* [Problem to work on]:
Until you reach the line containing "Task: Click the alien emoji beside モンキーターンV", reproduce each line of the listing exactly, please, and include that line as well.

* [Source data]:
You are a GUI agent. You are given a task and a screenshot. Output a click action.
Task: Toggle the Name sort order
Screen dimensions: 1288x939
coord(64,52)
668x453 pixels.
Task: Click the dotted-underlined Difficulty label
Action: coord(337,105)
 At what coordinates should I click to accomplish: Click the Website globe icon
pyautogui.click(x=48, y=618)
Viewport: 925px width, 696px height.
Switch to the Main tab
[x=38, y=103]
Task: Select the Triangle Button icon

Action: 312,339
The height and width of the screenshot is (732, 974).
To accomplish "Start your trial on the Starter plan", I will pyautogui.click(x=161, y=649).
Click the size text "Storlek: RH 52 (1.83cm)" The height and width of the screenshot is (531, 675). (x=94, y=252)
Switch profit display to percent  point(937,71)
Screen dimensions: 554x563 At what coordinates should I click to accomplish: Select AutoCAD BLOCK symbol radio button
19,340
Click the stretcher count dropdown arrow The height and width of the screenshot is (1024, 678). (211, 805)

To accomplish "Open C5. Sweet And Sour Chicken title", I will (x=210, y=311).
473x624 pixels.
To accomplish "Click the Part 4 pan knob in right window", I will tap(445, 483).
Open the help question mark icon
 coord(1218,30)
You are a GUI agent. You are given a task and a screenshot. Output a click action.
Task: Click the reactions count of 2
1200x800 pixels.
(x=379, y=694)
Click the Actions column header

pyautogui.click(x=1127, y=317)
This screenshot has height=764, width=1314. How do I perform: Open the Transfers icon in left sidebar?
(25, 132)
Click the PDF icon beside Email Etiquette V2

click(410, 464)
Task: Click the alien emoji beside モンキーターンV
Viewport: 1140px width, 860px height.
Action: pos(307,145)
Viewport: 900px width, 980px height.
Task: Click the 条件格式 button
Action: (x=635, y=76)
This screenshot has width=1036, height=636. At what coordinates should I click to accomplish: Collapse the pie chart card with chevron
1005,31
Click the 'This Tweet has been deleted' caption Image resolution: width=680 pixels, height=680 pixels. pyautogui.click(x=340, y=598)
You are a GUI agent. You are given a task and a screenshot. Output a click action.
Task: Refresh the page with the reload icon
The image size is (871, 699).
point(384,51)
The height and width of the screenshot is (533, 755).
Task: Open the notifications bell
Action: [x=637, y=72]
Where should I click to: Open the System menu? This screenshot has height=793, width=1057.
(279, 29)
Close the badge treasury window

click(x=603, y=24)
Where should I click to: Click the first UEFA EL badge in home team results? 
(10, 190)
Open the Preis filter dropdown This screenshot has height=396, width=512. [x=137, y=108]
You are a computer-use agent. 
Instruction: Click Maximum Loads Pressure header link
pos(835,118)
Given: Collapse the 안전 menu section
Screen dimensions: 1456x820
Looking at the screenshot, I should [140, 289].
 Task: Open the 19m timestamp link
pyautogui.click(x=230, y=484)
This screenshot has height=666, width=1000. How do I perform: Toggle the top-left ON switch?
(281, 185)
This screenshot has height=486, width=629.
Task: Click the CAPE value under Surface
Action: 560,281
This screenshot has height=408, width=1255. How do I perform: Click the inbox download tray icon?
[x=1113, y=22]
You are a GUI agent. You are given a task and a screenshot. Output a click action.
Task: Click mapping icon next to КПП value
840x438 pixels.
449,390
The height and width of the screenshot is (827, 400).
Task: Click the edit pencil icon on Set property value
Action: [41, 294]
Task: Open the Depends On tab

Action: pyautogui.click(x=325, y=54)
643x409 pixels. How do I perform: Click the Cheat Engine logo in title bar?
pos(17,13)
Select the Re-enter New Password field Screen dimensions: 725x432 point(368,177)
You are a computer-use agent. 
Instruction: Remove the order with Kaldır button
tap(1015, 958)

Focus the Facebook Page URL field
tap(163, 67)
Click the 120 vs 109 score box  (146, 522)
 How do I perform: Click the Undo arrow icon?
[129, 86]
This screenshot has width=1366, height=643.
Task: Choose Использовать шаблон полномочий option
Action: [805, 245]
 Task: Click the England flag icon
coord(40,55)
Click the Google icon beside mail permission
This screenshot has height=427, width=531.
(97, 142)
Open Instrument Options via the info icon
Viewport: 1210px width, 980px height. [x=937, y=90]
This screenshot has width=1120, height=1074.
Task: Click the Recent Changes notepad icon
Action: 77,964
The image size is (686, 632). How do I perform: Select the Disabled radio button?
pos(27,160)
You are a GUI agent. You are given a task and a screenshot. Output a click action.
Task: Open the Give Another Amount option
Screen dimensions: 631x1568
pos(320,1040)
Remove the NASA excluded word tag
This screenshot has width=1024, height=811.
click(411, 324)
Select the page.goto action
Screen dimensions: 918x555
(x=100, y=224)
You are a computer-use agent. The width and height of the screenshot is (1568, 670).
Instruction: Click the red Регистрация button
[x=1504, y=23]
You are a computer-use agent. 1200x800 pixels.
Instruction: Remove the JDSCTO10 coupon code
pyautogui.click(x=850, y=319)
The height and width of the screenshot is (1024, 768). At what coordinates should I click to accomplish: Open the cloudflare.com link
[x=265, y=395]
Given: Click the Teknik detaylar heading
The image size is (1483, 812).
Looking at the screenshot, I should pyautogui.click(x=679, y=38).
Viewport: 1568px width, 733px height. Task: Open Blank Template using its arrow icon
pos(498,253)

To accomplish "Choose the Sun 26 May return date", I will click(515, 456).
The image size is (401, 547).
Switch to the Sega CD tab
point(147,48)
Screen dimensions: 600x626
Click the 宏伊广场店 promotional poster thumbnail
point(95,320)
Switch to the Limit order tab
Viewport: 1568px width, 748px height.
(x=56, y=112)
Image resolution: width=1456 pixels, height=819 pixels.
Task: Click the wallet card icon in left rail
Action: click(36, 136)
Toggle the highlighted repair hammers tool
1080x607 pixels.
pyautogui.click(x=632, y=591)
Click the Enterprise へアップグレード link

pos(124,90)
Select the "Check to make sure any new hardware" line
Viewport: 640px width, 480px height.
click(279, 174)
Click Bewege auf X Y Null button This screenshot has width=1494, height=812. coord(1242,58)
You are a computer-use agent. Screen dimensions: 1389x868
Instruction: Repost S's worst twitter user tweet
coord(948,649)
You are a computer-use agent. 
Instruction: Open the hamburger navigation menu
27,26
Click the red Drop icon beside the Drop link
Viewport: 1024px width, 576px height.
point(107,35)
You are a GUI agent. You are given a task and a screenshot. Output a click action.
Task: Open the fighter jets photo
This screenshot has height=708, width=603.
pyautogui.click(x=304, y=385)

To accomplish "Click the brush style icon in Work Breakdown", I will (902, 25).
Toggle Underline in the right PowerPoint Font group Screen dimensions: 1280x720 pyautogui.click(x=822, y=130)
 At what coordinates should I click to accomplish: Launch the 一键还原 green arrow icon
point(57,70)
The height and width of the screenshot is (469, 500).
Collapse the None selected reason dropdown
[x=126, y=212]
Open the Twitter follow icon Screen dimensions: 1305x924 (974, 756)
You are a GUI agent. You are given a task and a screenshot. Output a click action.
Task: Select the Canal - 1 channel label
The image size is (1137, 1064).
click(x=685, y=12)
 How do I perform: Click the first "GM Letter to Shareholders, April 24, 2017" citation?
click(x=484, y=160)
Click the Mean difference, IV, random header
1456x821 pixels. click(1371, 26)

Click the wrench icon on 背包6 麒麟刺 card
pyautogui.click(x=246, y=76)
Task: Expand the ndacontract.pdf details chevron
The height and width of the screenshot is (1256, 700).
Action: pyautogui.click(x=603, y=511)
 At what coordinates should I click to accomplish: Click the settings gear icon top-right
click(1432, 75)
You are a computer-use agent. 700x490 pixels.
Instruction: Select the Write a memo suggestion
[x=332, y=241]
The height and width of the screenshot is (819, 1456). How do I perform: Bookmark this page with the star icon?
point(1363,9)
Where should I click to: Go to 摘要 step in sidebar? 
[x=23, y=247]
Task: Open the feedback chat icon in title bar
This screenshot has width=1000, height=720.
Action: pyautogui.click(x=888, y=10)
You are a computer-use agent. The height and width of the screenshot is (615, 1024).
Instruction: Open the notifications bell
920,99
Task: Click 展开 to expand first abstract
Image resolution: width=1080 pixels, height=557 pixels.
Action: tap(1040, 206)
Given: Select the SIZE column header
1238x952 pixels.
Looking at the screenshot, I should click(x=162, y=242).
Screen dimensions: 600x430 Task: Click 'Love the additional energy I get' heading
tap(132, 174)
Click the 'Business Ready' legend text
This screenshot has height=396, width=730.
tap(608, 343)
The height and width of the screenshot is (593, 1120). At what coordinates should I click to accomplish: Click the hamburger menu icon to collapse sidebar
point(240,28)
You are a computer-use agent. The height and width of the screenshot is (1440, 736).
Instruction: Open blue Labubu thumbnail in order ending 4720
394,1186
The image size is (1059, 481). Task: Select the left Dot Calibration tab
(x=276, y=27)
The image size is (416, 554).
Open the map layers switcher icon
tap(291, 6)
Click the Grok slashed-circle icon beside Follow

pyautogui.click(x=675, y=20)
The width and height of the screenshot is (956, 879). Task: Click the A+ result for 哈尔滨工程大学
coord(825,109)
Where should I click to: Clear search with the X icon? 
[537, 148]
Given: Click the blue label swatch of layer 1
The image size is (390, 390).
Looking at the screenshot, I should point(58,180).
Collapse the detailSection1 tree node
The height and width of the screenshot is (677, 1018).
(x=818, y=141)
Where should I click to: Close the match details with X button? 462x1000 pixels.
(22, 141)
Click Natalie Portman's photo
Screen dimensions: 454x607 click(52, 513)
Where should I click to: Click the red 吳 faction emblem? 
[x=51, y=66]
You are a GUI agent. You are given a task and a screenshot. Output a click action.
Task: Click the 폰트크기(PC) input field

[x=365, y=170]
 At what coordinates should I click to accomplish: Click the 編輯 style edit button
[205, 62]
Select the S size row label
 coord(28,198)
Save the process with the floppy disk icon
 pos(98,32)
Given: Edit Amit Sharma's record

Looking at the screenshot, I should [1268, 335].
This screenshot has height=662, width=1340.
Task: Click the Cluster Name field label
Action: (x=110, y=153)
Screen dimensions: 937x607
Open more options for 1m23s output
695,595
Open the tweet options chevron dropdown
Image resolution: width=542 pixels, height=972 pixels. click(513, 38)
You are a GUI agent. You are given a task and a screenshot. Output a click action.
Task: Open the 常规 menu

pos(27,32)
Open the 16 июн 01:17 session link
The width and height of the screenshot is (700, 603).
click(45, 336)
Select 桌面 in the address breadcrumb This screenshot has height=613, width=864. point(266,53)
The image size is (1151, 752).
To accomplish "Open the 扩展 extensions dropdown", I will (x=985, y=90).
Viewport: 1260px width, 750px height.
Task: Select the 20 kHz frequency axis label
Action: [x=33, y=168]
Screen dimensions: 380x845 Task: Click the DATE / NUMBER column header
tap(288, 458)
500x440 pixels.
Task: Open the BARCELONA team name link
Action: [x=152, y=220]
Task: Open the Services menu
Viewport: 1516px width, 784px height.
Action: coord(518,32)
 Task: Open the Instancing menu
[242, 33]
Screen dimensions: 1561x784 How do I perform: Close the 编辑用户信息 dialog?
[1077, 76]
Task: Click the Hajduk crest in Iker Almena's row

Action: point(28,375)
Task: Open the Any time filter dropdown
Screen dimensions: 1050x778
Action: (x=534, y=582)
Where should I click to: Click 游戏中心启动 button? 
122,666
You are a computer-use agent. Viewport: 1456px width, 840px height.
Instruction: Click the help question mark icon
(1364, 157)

* [Your response]:
You are a GUI agent. You are given a task and a screenshot. Output a click action.
Task: Toggle the Name sort order
Screen dimensions: 1288x939
coord(64,52)
668x453 pixels.
Task: Click the dotted-underlined Difficulty label
Action: coord(337,105)
 At what coordinates should I click to accomplish: Click the Website globe icon
pyautogui.click(x=48, y=618)
Viewport: 925px width, 696px height.
Switch to the Main tab
[x=38, y=103]
Task: Select the Triangle Button icon

Action: 312,339
The height and width of the screenshot is (732, 974).
To accomplish "Start your trial on the Starter plan", I will pyautogui.click(x=161, y=649).
Click the size text "Storlek: RH 52 (1.83cm)" The height and width of the screenshot is (531, 675). (x=94, y=252)
Switch profit display to percent  point(937,71)
Screen dimensions: 554x563 At what coordinates should I click to accomplish: Select AutoCAD BLOCK symbol radio button
19,340
Click the stretcher count dropdown arrow The height and width of the screenshot is (1024, 678). (211, 805)

To accomplish "Open C5. Sweet And Sour Chicken title", I will (x=210, y=311).
473x624 pixels.
To accomplish "Click the Part 4 pan knob in right window", I will tap(445, 483).
Open the help question mark icon
 coord(1218,30)
You are a GUI agent. You are given a task and a screenshot. Output a click action.
Task: Click the reactions count of 2
1200x800 pixels.
(x=379, y=694)
Click the Actions column header

pyautogui.click(x=1127, y=317)
This screenshot has height=764, width=1314. How do I perform: Open the Transfers icon in left sidebar?
(25, 132)
Click the PDF icon beside Email Etiquette V2

click(410, 464)
Task: Click the alien emoji beside モンキーターンV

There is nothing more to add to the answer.